Is France the euro nation to worry about?
Tomorrow, a court decision in Germany could throw EU bailout plans into turmoil.
Until then, the euro’s second-largest economy has been in the spotlight. France finds itself in a similar bind as Greece, Italy and Spain: How do you balance the state budget without crippling economic growth?
Many are starting to worry that France could become Europe’s next “basket case” economy. As the unemployment rate there creeps above 10 percent, “there’s this general feeling of drift,” says the BBC’s Hugh Schofield, “that nothing’s seriously being done to take on these huge problems.”
President Francois Hollande has seen his approval ratings plummet in the wake of these financial troubles.

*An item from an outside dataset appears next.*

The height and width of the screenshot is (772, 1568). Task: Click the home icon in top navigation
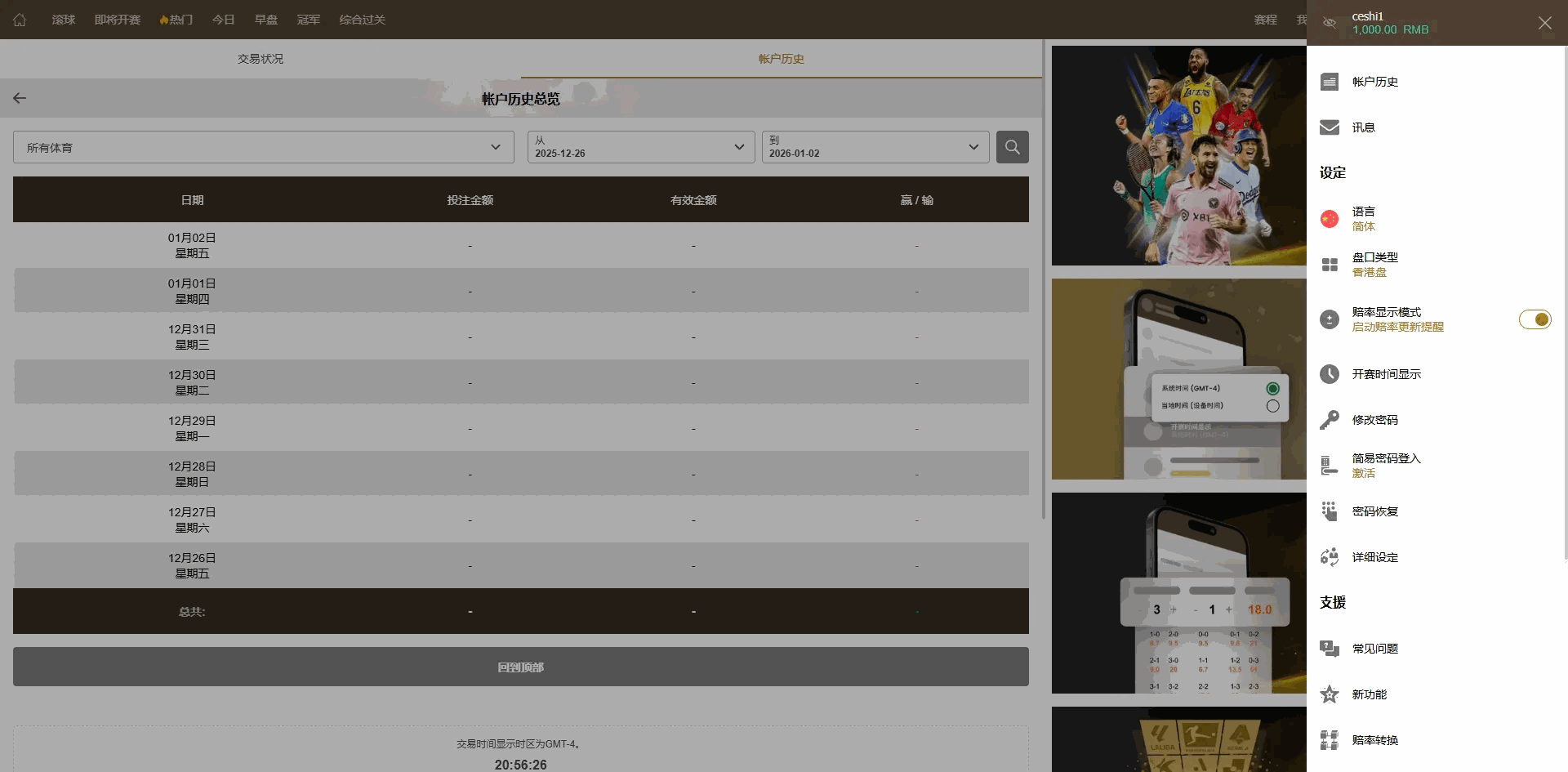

“He came into power four months ago very much on the basis that he represented a kind of anti-Nicolas Sarkozy,” Schofield points out. “And the prevailing impression here is that for the last couple months, he’s just rested on that justification… but there’s been no sense that he’s got a program himself to tackle these urgent problems.”
Meanwhile, France’s richest man and chief executive of LVMH, Bernard Arnault, has applied for Belgian citizenship — a move which many speculate is a demonstration that he is not for the additional taxes proposed by the socialist government in the country. Arnault denies this motivation, citing both personal and business reasons and declaring that he would still remain a fiscal resident of France.